§ **What this task involves**
Replace "Identify the location of" with "Find the position of" in the rows below, covering the stretch from the line containing "has width=852, height=411." through the line containing "coordinates (1076, 1326).", and give those lines again with nothing else changed.

§ **Records from a data source**
##############################

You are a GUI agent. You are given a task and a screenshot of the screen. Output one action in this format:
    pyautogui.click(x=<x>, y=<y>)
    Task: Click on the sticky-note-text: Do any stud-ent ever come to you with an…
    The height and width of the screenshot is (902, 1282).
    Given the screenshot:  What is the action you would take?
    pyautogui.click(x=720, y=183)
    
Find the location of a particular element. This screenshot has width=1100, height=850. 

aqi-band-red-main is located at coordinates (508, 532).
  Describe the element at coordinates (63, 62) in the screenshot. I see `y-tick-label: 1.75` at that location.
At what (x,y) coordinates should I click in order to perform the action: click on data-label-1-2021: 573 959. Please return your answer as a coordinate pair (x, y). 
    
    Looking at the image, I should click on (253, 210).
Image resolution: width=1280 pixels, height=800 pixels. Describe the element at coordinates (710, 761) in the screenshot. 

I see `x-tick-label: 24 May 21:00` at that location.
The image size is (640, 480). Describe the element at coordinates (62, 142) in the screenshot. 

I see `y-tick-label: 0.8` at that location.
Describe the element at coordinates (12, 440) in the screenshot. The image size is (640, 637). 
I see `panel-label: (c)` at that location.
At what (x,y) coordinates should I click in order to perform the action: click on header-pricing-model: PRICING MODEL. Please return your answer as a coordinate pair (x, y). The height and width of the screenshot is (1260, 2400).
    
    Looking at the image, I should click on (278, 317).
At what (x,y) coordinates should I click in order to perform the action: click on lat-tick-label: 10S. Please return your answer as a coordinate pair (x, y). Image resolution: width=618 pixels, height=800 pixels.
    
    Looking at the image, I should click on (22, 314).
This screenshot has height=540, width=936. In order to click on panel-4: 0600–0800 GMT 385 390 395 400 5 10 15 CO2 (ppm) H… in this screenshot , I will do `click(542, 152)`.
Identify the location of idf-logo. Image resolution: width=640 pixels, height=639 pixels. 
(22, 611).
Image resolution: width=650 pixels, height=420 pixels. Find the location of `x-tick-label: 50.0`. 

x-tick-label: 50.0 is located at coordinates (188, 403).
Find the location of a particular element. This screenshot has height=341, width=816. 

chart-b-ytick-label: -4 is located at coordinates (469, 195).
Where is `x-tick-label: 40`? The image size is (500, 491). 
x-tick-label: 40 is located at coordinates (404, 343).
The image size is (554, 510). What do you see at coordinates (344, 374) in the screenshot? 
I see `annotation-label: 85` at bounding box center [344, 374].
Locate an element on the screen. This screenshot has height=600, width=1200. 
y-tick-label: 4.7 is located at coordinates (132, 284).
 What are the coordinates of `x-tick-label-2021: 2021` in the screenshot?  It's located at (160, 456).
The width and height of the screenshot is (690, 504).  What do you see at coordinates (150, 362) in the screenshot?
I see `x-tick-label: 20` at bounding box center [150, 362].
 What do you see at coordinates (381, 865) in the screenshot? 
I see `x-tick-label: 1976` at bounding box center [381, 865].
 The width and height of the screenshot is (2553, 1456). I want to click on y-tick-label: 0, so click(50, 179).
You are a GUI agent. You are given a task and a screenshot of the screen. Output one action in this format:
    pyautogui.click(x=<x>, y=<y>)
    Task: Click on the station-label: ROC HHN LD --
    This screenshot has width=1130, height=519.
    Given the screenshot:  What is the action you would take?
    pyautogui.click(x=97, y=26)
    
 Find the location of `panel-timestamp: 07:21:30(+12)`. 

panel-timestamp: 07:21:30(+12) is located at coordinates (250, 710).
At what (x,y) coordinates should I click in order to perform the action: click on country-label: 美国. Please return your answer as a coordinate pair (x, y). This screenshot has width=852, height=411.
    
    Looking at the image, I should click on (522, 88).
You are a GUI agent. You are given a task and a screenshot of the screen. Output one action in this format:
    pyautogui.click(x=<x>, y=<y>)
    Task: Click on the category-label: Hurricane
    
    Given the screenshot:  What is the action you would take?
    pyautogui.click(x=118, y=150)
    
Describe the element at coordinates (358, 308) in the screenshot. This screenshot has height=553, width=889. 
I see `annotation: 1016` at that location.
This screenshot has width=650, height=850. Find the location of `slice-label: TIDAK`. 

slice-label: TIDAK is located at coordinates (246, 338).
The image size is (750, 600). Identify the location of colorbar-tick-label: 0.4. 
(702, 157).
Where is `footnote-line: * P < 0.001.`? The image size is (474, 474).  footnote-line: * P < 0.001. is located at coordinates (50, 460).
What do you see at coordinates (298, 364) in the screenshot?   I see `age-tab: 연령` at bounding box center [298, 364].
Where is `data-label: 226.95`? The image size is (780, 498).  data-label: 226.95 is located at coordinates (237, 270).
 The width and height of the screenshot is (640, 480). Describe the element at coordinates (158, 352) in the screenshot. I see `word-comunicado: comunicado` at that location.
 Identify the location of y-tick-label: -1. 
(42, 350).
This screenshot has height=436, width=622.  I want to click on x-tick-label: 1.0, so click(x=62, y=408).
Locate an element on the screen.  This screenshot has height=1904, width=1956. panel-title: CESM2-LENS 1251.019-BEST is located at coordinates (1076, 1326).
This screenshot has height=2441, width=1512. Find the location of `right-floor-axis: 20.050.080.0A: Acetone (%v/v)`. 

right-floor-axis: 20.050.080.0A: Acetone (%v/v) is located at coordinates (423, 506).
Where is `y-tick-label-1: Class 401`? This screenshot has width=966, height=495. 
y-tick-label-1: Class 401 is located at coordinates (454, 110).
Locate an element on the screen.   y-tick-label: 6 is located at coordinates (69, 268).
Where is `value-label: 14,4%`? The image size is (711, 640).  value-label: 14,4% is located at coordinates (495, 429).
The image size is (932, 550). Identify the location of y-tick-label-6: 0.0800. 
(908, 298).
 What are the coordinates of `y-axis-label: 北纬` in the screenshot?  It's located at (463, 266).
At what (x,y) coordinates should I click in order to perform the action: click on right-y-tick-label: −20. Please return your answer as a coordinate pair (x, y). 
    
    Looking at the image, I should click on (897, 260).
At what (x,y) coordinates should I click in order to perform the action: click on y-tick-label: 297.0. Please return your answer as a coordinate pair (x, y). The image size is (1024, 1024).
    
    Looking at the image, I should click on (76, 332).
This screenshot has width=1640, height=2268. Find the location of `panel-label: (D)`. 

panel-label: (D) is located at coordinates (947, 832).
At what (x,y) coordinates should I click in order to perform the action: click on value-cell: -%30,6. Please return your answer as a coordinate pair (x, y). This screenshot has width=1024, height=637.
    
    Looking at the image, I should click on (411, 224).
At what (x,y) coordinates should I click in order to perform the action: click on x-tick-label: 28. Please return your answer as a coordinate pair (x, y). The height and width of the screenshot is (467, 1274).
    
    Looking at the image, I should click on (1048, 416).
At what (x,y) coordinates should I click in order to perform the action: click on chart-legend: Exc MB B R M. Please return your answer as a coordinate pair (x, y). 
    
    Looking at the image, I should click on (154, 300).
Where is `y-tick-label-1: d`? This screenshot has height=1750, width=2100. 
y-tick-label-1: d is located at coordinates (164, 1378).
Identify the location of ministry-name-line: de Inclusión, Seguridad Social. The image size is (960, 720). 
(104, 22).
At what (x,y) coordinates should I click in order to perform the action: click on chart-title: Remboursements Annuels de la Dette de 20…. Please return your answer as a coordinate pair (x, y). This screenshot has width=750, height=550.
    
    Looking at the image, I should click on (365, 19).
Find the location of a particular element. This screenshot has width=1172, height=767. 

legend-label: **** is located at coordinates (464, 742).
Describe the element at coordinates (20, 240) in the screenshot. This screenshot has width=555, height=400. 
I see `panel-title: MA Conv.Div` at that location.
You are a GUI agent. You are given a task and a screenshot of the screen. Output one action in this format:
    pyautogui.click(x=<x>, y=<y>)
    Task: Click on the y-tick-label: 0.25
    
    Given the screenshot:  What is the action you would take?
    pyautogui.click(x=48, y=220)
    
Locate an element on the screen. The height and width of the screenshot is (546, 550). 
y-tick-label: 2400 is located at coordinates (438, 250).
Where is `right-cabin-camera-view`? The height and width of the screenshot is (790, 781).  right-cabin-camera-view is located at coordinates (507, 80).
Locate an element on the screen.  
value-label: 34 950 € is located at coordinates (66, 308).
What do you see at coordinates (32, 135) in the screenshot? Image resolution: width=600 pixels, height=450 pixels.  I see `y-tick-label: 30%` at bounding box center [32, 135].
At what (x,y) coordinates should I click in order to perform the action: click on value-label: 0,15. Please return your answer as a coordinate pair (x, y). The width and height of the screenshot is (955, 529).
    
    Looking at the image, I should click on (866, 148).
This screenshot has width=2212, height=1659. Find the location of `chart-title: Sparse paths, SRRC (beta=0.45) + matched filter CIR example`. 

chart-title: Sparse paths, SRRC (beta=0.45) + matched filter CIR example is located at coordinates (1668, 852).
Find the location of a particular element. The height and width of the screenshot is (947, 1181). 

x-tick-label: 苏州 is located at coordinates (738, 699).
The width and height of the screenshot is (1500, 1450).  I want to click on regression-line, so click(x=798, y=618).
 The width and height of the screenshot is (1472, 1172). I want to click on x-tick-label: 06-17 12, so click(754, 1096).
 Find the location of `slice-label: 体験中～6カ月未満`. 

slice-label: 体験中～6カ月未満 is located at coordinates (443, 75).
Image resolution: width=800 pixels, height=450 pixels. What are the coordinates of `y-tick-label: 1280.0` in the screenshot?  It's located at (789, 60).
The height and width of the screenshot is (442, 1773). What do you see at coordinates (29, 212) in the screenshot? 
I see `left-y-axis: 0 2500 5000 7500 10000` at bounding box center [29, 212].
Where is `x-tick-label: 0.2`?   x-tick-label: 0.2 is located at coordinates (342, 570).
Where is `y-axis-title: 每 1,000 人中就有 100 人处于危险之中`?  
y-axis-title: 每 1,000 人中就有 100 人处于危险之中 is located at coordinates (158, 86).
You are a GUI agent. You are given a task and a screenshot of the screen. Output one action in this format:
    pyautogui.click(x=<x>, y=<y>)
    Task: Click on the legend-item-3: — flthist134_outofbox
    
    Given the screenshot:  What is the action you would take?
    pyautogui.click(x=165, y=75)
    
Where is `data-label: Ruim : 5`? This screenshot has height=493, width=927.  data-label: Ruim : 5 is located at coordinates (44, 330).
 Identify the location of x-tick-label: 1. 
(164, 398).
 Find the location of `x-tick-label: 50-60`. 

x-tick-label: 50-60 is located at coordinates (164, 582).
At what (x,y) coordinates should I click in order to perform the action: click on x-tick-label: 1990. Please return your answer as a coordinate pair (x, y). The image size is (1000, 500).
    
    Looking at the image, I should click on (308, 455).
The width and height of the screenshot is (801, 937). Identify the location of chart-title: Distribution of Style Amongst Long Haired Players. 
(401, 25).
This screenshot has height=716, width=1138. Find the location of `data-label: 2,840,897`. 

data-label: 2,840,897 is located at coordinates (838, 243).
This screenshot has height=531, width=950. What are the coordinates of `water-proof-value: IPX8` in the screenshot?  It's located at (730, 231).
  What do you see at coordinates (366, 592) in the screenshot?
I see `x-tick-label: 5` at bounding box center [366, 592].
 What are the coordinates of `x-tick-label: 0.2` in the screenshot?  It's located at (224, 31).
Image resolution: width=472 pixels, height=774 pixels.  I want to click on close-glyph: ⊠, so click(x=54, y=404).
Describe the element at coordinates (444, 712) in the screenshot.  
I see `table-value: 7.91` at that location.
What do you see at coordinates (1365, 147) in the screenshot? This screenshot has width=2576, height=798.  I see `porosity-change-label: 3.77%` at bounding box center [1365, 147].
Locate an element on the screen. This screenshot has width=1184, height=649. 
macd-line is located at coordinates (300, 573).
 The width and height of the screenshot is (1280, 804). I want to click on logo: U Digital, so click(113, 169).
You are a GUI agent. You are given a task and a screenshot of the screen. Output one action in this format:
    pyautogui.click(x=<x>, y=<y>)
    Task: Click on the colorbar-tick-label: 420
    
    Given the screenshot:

##############################

§ **Problem solution**
At what (x,y) coordinates should I click in order to perform the action: click on country-label: 美国. Please return your answer as a coordinate pair (x, y). This screenshot has width=852, height=411.
    
    Looking at the image, I should click on (522, 88).
You are a GUI agent. You are given a task and a screenshot of the screen. Output one action in this format:
    pyautogui.click(x=<x>, y=<y>)
    Task: Click on the category-label: Hurricane
    
    Given the screenshot:  What is the action you would take?
    pyautogui.click(x=118, y=150)
    
Describe the element at coordinates (358, 308) in the screenshot. This screenshot has height=553, width=889. 
I see `annotation: 1016` at that location.
This screenshot has width=650, height=850. Find the location of `slice-label: TIDAK`. 

slice-label: TIDAK is located at coordinates (246, 338).
The image size is (750, 600). Find the position of colorbar-tick-label: 0.4. 
(702, 157).
Where is `footnote-line: * P < 0.001.`? The image size is (474, 474).  footnote-line: * P < 0.001. is located at coordinates (50, 460).
What do you see at coordinates (298, 364) in the screenshot?   I see `age-tab: 연령` at bounding box center [298, 364].
Where is `data-label: 226.95`? The image size is (780, 498).  data-label: 226.95 is located at coordinates (237, 270).
 The width and height of the screenshot is (640, 480). Describe the element at coordinates (158, 352) in the screenshot. I see `word-comunicado: comunicado` at that location.
 Find the position of y-tick-label: -1. 
(42, 350).
This screenshot has height=436, width=622.  I want to click on x-tick-label: 1.0, so click(x=62, y=408).
Locate an element on the screen.  This screenshot has height=1904, width=1956. panel-title: CESM2-LENS 1251.019-BEST is located at coordinates (1076, 1326).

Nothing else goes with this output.